== SUPPLIED DATA
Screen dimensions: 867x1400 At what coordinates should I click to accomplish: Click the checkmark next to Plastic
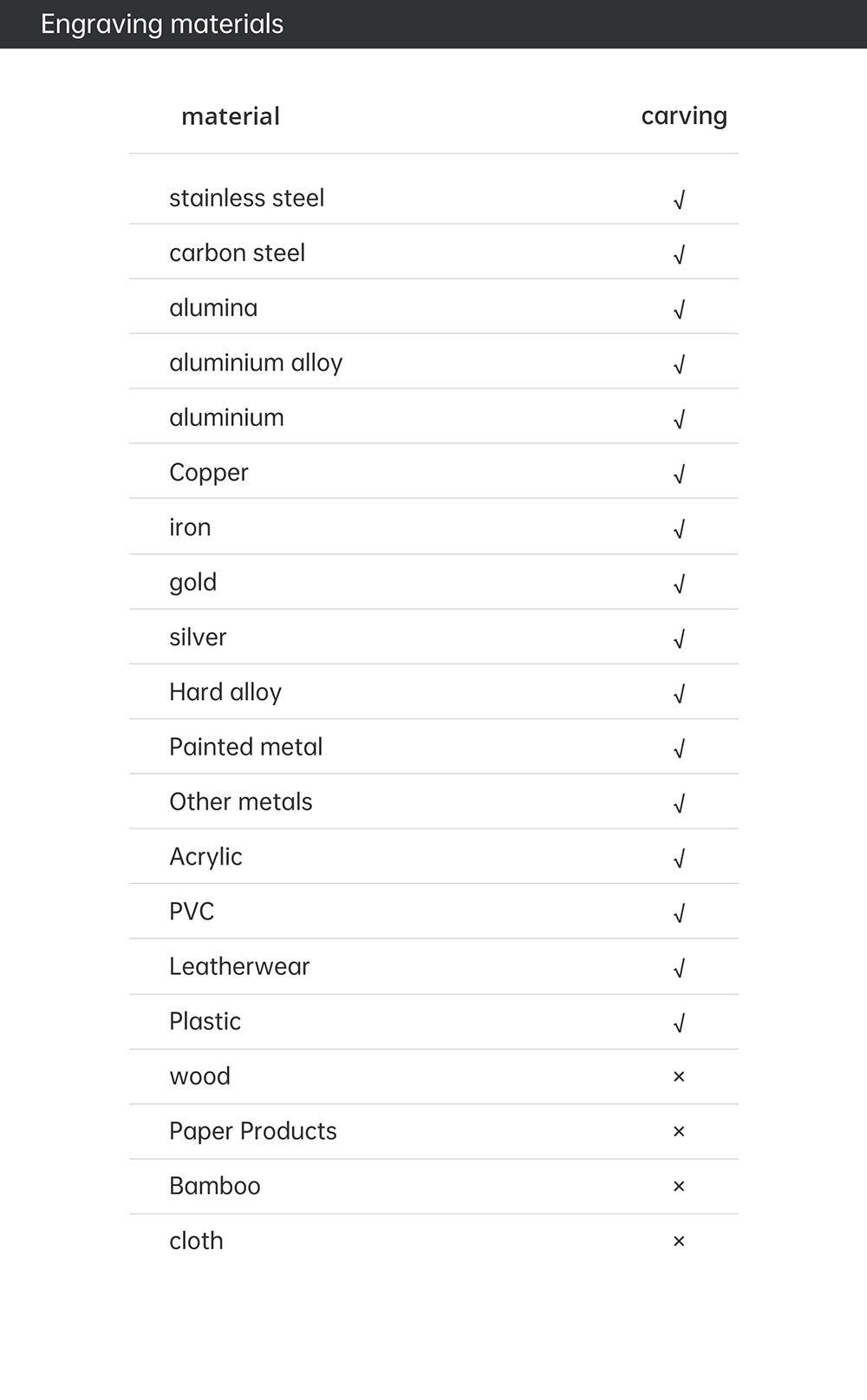point(679,1024)
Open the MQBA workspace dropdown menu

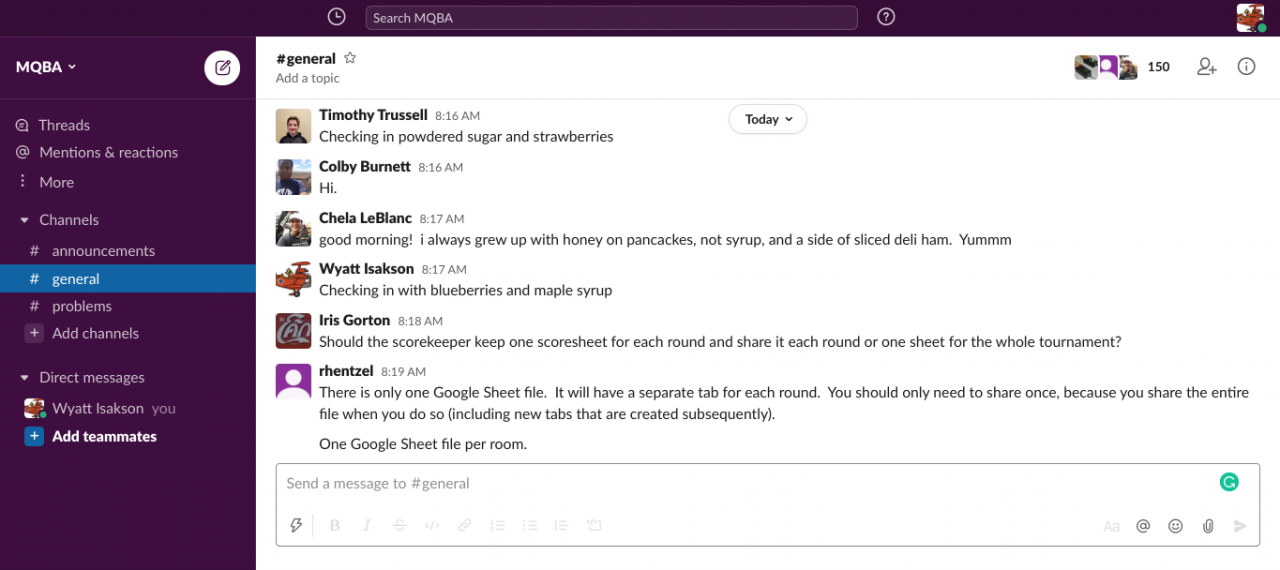[x=46, y=67]
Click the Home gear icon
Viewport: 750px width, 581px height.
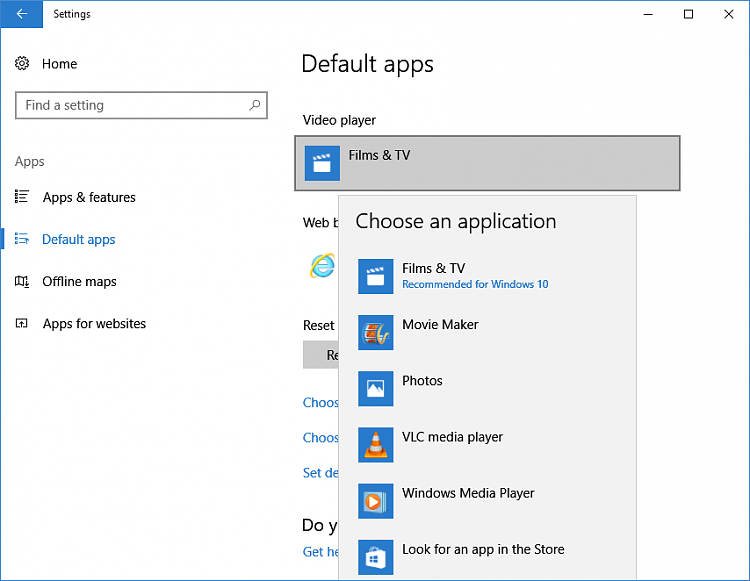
====
| EXERCISE DESCRIPTION |
Write out the entries word for word. Skip the pictures.

| PROBLEM SOLUTION |
Screen dimensions: 867x1400 At what coordinates should I click to accomplish: Click the checkmark next to Plastic
point(679,1024)
Open the MQBA workspace dropdown menu

[x=46, y=67]
Click the Home gear icon
Viewport: 750px width, 581px height.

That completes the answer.